#### [Task instructions]
Please go through the records below and return every line holding the word "computer".
# # # # # # #
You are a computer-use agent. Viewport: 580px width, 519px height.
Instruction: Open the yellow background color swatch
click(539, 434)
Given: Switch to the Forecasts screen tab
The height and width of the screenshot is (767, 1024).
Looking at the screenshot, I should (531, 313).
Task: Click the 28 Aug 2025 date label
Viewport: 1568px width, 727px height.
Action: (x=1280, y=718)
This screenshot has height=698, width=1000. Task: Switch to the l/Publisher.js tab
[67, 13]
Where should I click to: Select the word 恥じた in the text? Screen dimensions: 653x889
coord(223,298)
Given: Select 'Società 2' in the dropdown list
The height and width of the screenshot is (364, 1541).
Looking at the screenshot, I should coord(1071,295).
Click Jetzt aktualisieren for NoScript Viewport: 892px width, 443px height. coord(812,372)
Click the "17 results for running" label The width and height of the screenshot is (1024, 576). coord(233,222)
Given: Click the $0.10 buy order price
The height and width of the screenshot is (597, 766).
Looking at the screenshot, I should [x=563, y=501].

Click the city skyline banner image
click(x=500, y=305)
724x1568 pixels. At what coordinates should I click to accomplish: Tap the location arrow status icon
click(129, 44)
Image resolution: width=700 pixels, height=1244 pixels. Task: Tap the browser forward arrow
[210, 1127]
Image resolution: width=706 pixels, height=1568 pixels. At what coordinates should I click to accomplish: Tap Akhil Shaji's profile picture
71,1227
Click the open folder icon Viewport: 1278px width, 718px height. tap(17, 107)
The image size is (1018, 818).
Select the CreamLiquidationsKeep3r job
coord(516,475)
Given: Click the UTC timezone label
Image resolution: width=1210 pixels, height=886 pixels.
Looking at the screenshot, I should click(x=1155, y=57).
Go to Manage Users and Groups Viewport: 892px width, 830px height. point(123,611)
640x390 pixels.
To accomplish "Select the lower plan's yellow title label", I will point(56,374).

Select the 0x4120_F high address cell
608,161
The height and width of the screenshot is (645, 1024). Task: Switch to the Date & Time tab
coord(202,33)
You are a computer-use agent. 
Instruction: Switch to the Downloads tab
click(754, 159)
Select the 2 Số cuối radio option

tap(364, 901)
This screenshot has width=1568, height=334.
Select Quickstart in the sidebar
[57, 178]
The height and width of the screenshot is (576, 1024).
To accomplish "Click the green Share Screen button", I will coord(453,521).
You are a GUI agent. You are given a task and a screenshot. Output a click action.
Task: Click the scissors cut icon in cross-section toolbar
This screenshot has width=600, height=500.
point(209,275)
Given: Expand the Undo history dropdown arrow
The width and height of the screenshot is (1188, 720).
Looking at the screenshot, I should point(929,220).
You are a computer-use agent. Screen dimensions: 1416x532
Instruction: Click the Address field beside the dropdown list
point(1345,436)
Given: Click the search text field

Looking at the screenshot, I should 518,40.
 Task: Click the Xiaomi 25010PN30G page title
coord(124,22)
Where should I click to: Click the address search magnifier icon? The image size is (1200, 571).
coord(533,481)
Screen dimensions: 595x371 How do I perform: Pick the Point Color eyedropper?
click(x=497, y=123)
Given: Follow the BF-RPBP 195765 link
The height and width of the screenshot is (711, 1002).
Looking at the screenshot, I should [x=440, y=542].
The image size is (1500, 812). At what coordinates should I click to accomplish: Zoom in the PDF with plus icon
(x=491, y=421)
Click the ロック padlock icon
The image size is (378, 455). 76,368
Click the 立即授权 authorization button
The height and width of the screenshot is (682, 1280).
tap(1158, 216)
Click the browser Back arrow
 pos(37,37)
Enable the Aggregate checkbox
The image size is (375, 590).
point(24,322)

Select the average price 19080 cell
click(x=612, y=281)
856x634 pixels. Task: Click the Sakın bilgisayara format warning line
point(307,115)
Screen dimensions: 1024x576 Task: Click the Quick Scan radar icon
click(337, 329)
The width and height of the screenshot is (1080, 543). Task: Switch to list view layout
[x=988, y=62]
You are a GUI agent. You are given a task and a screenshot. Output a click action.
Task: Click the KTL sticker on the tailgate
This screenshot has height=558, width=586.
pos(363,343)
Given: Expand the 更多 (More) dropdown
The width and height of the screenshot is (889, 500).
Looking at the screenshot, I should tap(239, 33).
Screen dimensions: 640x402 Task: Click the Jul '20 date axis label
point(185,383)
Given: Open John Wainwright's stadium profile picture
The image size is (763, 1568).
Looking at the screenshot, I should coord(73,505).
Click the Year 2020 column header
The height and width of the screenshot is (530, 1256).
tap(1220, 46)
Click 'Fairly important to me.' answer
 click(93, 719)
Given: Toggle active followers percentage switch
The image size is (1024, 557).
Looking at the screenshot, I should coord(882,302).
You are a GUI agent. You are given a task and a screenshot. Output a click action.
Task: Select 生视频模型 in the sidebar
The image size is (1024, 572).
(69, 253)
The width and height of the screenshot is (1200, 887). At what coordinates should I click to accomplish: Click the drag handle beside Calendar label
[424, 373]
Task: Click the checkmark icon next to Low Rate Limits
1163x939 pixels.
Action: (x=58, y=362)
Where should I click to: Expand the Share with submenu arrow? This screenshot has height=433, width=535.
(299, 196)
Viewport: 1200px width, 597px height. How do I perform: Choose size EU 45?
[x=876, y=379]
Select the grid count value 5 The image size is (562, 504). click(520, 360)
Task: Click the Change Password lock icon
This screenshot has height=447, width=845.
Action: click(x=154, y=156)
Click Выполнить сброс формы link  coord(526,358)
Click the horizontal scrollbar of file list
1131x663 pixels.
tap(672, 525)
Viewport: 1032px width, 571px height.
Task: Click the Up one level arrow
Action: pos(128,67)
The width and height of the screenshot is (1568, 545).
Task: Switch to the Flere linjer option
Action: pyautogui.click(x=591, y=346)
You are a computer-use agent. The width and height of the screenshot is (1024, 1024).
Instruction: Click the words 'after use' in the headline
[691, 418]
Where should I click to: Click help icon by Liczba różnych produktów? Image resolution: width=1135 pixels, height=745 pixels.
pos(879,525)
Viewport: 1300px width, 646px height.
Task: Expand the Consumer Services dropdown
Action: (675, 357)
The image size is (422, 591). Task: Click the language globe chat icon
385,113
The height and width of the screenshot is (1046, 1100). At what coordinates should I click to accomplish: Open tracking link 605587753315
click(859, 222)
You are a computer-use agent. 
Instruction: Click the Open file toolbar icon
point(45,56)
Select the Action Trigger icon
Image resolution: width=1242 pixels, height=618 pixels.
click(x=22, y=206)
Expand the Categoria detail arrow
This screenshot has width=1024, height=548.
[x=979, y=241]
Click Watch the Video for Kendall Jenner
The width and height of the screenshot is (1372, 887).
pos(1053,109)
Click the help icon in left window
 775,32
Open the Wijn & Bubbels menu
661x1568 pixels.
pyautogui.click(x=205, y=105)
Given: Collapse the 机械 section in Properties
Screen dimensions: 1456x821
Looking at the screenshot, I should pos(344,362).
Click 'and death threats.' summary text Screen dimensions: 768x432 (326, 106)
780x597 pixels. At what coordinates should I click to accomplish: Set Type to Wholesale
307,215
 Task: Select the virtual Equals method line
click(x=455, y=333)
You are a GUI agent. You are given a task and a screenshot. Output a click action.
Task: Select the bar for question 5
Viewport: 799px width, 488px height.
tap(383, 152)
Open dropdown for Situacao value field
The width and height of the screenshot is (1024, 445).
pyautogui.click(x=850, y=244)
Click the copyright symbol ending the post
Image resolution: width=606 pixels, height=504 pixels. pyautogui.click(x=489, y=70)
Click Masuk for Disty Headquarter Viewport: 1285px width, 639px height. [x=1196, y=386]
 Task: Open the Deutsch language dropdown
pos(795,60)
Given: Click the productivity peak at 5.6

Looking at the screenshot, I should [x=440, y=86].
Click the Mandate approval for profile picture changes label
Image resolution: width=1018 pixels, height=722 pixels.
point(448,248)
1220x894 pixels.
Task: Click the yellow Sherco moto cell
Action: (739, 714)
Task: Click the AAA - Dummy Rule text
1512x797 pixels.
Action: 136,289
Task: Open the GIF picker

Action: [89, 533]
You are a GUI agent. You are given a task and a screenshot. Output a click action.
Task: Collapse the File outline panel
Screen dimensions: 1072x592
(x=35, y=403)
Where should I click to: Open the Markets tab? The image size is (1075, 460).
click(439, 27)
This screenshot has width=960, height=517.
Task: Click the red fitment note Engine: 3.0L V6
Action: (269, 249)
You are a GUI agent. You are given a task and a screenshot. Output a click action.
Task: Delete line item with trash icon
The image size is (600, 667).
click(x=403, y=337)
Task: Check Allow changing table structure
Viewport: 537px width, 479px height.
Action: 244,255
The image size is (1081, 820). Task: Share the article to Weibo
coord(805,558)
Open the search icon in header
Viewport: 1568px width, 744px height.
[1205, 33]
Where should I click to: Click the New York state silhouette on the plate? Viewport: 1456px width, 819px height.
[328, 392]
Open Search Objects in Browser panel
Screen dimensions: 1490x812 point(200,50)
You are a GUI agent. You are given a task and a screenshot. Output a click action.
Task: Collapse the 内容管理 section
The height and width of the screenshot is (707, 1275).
# # # # # # #
#### [Task result]
You are a computer-use agent. Viewport: 580px width, 519px height.
You are a computer-use agent. 
You are a computer-use agent. Screen dimensions: 1416x532
You are a computer-use agent. The width and height of the screenshot is (1024, 1024).
You are a computer-use agent. 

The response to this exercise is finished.